(Stored dataset items)
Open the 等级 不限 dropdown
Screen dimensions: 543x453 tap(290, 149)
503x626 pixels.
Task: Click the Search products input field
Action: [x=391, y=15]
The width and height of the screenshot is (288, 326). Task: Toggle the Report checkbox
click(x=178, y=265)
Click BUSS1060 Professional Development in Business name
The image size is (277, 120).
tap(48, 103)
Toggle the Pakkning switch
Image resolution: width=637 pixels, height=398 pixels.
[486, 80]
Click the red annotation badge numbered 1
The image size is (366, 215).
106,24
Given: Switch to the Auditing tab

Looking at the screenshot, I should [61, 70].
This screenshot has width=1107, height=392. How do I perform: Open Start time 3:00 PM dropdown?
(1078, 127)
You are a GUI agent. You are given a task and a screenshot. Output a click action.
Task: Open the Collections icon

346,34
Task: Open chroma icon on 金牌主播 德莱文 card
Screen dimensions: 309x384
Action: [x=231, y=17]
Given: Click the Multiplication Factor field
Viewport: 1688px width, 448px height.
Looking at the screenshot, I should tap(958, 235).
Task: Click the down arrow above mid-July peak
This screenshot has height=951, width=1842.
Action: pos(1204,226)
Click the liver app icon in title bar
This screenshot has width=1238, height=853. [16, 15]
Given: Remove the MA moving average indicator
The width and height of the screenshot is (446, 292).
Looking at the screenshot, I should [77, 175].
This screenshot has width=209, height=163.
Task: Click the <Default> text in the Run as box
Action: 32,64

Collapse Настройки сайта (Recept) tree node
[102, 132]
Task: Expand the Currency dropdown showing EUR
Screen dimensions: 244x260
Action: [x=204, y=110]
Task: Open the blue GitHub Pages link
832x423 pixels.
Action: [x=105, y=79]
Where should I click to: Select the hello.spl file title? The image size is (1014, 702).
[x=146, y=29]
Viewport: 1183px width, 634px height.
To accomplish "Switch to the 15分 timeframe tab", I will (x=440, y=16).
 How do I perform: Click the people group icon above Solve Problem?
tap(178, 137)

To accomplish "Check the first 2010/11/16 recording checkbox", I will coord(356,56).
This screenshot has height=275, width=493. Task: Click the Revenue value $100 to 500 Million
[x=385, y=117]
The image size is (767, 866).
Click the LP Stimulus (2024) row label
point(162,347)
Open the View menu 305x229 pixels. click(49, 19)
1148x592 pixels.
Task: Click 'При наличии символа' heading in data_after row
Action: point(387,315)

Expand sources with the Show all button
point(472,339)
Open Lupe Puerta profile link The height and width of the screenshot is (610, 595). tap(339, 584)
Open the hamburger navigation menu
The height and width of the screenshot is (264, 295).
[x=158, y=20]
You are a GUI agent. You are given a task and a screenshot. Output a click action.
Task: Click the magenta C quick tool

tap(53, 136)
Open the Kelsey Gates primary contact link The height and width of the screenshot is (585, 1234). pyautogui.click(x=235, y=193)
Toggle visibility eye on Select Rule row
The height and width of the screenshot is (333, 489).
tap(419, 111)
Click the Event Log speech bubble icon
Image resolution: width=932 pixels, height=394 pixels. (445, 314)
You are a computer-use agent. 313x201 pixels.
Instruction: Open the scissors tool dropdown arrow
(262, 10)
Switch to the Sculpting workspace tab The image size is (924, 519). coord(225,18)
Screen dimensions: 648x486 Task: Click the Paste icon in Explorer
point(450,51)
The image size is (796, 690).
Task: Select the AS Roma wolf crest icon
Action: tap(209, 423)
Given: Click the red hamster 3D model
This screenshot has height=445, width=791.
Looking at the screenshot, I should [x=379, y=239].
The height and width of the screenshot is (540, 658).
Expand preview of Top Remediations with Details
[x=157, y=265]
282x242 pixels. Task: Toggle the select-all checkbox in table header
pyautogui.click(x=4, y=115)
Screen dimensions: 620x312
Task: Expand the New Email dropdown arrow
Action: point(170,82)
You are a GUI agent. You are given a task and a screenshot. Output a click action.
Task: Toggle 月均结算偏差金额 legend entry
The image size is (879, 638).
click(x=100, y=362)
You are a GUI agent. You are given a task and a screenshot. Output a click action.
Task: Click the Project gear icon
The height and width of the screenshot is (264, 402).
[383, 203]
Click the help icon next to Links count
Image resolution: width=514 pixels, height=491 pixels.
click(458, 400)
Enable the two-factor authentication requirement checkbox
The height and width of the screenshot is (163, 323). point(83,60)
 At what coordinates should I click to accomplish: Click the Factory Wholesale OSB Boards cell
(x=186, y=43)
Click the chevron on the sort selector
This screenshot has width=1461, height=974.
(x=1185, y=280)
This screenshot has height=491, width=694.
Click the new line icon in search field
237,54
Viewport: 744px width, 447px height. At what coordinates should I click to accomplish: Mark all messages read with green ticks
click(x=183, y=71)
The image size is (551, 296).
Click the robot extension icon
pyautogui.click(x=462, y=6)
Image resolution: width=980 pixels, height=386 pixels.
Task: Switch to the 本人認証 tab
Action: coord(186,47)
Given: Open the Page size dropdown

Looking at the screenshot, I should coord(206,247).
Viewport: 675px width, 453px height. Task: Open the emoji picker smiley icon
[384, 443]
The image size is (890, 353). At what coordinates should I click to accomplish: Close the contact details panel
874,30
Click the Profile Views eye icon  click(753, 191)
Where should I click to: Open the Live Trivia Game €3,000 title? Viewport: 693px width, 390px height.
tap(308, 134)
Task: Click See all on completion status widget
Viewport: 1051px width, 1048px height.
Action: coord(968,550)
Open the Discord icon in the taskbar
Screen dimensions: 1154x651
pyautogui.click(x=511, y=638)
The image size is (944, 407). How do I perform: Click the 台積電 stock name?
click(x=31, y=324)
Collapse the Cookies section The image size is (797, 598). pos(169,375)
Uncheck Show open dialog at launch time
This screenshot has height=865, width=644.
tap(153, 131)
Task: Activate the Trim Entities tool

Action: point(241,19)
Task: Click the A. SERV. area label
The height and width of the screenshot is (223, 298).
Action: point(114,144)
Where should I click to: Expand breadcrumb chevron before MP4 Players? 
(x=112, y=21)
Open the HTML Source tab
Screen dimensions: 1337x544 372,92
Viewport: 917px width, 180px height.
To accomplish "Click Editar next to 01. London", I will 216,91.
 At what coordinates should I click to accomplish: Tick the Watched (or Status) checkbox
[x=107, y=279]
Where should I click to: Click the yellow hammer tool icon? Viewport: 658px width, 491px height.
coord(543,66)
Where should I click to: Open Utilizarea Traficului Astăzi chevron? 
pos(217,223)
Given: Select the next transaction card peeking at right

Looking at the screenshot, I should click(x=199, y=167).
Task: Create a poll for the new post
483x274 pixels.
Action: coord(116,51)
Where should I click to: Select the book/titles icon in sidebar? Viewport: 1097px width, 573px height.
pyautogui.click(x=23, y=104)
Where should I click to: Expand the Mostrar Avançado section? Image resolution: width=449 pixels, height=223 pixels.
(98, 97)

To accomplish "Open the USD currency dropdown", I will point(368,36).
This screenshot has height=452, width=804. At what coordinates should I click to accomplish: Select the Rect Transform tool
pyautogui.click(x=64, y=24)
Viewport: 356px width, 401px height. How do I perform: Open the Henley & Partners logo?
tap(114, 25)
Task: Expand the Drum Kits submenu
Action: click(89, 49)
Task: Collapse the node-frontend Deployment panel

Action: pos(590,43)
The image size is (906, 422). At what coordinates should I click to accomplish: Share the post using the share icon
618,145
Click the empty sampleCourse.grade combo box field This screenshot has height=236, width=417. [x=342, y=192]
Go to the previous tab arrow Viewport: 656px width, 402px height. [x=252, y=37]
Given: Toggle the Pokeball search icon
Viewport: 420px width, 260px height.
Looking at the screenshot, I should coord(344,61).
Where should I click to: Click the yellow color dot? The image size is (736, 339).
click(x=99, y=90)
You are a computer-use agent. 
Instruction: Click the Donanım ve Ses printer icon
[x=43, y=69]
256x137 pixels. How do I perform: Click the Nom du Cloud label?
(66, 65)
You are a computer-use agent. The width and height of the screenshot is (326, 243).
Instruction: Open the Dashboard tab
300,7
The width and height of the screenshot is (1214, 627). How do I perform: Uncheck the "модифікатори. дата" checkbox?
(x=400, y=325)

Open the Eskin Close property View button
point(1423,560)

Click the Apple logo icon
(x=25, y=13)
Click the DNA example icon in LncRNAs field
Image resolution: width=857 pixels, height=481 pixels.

What is required:
Which lines above include the word "will"? Return each one.

Expected answer:
To accomplish "Switch to the 15分 timeframe tab", I will (x=440, y=16).
To accomplish "Check the first 2010/11/16 recording checkbox", I will coord(356,56).
To accomplish "Click Editar next to 01. London", I will 216,91.
To accomplish "Open the USD currency dropdown", I will point(368,36).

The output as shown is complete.